▶ _What to do_:
- a) For each statement below about the data platform architecture outline, state whether it agrees with the outline. Answer yes or no and quote the words that decide it. (i) A basic understanding of pipelines such as Airflow or Kafka is required. (ii) The storage zones include a curated/gold zone. (iii) Lineage is listed under governance.
- b) Resume the data platform architecture outline immediately after its final sentence, keeping the same structure and tone.

What you'll learn
- Design platform boundaries, service catalogs, and golden paths for data teams.
- Compare lakehouse and warehouse patterns and choose appropriately.
- Plan batch and streaming topologies that are reliable, cost-aware, and scalable.
- Apply multi-tenant isolation for security, performance, and cost controls.
- Estimate capacity, set SLAs/SLOs, and design for reliability.
- Make pragmatic build-versus-buy decisions and plan a platform roadmap.
What does a Data Platform Engineer own?
- Platform scope and service portfolio (ingest, storage, governance, compute, CI/CD, observability).
- Guardrails: standards, templates, and paved paths that accelerate teams safely.
- Non-functional goals: cost efficiency, reliability, security, compliance, and operability.
Who this is for
- Data Platform Engineers, Analytics Engineers, and Data Engineers moving into platform roles.
- Solutions/Cloud Architects supporting data initiatives.
Prerequisites
- Comfort with SQL and basic data modeling (dimensions, facts, partitions).
- Familiarity with cloud storage/compute concepts.
- Basic understanding of pipelines (e.g., Airflow/DBT/Spark/Kafka) is helpful but not required.
Why this skill matters for Data Platform Engineers
Platform architecture decisions determine developer speed, data quality, costs, and reliability. A solid architecture gives teams self-serve capabilities with clear guardrails, supports both batch and streaming, and keeps compliance manageable.
Learning path
1) Define platform scope and service catalog
Document the core services your platform will offer and where responsibility lines are drawn.
- Ingest: batch file loads, CDC, streaming connectors.
- Storage: raw/bronze, refined/silver, curated/gold zones.
- Compute: ETL/ELT engines, SQL, ML features.
- Governance: catalog, lineage, access control, PII handling.
- Observability: logs, metrics, traces, data quality.
2) Choose core architecture patterns
Decide lakehouse, warehouse, or hybrid. Map to your team skills, latency needs, cost profile, and governance requirements.
3) Design batch and streaming flows
Set SLAs/SLOs, partitioning, and quality checks. Define contracts between producers and consumers.

▶ _Data provided_:
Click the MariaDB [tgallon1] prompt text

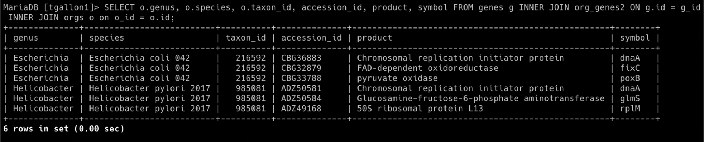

▶ _Answers for this exercise_:
- a)
(i) No: "Basic understanding of pipelines (e.g., Airflow/DBT/Spark/Kafka) is helpful but not required."
(ii) Yes: "Storage: raw/bronze, refined/silver, curated/gold zones."
(iii) Yes: "Governance: catalog, lineage, access control, PII handling."

- b)
4) Plan multi-tenant isolation
Separate data, compute, and budgets by domain/team. Enforce via IAM, namespaces, and quotas.
5) Estimate capacity and cost
Forecast storage and compute. Size partitions, topics, and autoscaling limits. Put guardrails on spend.
6) Reliability & SLAs
Define SLOs and error budgets. Build fallbacks, retries, idempotency, and runbooks.
7) Build vs buy & roadmap
Pick managed services where they add leverage. Sequence milestones into a realistic roadmap.
Core concepts
Lakehouse vs Warehouse (when to choose which)
- Lakehouse: open formats on object storage, decoupled compute, strong for diverse workloads and cost control.
- Warehouse: tightly integrated engine, strong for BI/SQL performance and governance simplicity.
- Hybrid: warehouse for BI; lakehouse for data science, streaming, and raw archive.
Batch vs Streaming
- Batch: predictable, simpler, cheap for large reprocessing; higher latency.
- Streaming: low-latency, reacts to events; higher operational complexity.
- Often both: stream for freshness, batch for backfills/corrections.
Multi-tenant isolation
- Data isolation: separate buckets/schemas; enforce policies.
- Compute isolation: per-tenant queues/clusters/pools.
- Cost isolation: budgets, quotas, and cost attribution (tags/labels).
Worked examples
Example 1: Lakehouse zones and external tables
Layout object storage by zone and domain to support governance and lifecycle policies.
# Object storage layout
s3://data-lake/bronze/ecommerce/orders/...
s3://data-lake/silver/ecommerce/orders_clean/...
s3://data-lake/gold/ecommerce/orders_mart/...
-- External table on Parquet (warehouse/lakehouse engine)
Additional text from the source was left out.